Big Oil has been allowed to freely pollute the world with heat-trapping gases that lead to higher global temperatures and climate-driven disasters — but soon those companies may have to pay for the damage they've done because of a law on the table in California.
The Center for Biological Diversity reported on the Polluters Pay Climate Superfund Act, a bill recently introduced in the state legislature by Sen. Caroline Menjivar and Assemblymember Dawn Addis.
If passed into law, it would create a program under the California Environmental Protection Agency that would require major oil companies operating in the state to pay into a fund that accounts for the more than 1 billion tons of heat-trapping air pollution they produced between 1990 and 2024. The money would be used to address the effects of that pollution.
Those effects are extensive and critical.
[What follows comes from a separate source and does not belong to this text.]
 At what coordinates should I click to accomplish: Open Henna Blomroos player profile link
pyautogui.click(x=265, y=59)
Higher global temperatures have contributed to wildfires, drought and flood cycles, more intense storms, heat waves, and rising sea levels — all of which come with human deaths and property damage.
The superfund would help address those issues. It would fund disaster response and support the construction of infrastructure that would make communities more resilient against climate disasters.
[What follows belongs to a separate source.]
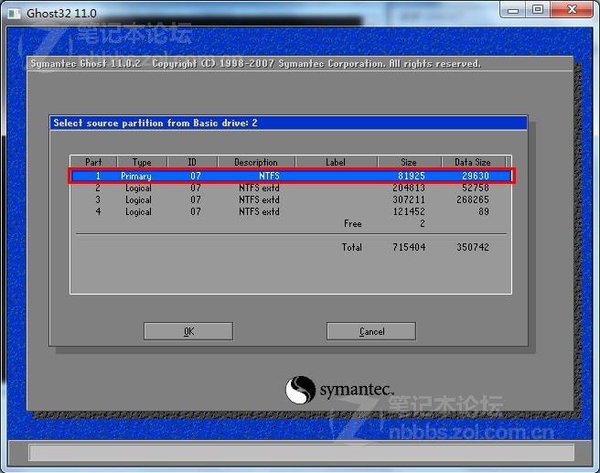Click the Free space row
This screenshot has width=600, height=473.
point(352,224)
"The L.A. fires show with heartbreaking clarity how much we need this bill to make the biggest climate polluters pay for the astronomical damage they've caused," said Kassie Siegel, director of the Center for Biological Diversity's Climate Law Institute. "The public shouldn't be shelling out billions of dollars every year to recover from severe and deadly climate disasters. By passing this commonsense bill, state lawmakers can put the financial burden of climate damage on giant polluting companies, where it belongs."
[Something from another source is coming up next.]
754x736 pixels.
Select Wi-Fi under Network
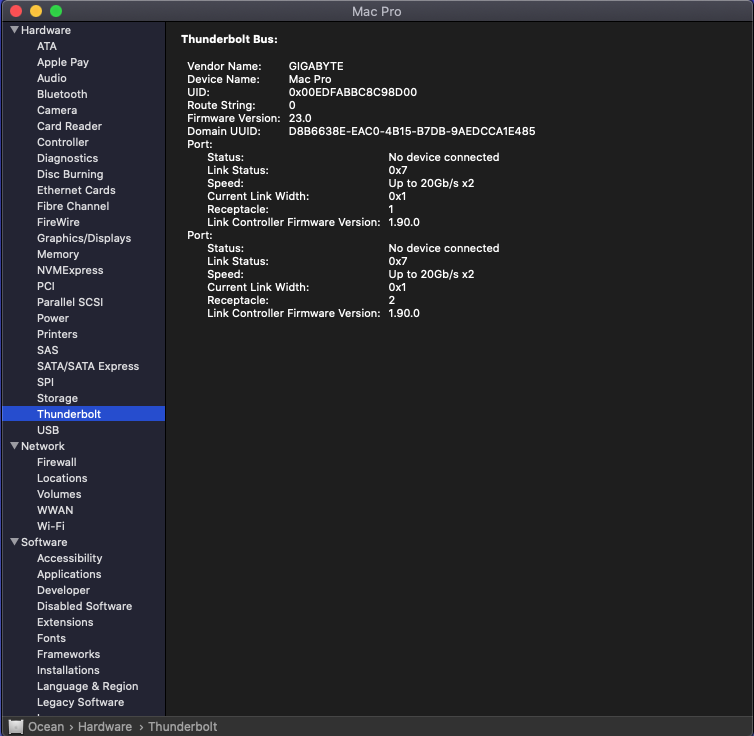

California has already attempted to pass similar legislation, but this law could put the state in the driver's seat. It won't be the first to adopt such an approach; New York and Vermont have passed legislation to hold polluters accountable for their far-reaching effects.
"Profiting off destruction has been the Big Oil playbook for far too long," Siegel said. "It's past time we took on these corporate behemoths who've sold off our future and our fragile planet to line their own pockets."